#### Saved entries:
########################################

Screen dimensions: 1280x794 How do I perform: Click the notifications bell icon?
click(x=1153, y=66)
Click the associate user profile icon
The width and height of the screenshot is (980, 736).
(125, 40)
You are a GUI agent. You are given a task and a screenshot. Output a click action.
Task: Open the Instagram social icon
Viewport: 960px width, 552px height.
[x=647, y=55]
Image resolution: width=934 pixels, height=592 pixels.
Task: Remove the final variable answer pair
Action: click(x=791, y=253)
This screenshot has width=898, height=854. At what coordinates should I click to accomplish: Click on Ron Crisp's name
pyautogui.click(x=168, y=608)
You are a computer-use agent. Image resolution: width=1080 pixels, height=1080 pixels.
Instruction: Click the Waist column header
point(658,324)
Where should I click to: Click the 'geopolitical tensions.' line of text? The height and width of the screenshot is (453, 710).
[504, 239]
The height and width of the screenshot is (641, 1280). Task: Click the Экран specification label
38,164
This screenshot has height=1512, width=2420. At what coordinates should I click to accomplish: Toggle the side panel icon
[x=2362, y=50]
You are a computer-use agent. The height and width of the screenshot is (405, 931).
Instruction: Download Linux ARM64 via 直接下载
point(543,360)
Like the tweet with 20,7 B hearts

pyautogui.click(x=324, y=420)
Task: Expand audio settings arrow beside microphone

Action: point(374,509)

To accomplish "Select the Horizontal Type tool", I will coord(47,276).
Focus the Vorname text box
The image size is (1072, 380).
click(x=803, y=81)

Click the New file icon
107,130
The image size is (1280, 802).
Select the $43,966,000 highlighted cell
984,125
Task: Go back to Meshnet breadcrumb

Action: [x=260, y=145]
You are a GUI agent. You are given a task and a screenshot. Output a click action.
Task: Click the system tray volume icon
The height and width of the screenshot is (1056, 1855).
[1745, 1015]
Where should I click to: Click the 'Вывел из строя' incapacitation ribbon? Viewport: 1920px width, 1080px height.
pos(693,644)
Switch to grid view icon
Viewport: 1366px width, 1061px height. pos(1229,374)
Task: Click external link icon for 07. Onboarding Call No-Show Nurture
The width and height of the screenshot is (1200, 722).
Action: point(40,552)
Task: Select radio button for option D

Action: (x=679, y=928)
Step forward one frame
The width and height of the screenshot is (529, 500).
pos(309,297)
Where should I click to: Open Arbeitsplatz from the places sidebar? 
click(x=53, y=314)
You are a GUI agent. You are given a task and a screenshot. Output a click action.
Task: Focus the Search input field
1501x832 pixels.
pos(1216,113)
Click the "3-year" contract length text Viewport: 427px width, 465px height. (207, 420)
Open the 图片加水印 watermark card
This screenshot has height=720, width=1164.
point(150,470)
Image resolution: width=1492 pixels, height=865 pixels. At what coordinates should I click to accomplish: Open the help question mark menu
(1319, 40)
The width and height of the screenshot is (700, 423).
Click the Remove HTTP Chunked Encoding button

########################################

Write out exactly the lines that fall from the line with "Task: Select radio button for option D" to the line with "Task: Focus the Search input field" in the records above, keeping both ends.

#### Task answer:
Task: Select radio button for option D

Action: (x=679, y=928)
Step forward one frame
The width and height of the screenshot is (529, 500).
pos(309,297)
Where should I click to: Open Arbeitsplatz from the places sidebar? 
click(x=53, y=314)
You are a GUI agent. You are given a task and a screenshot. Output a click action.
Task: Focus the Search input field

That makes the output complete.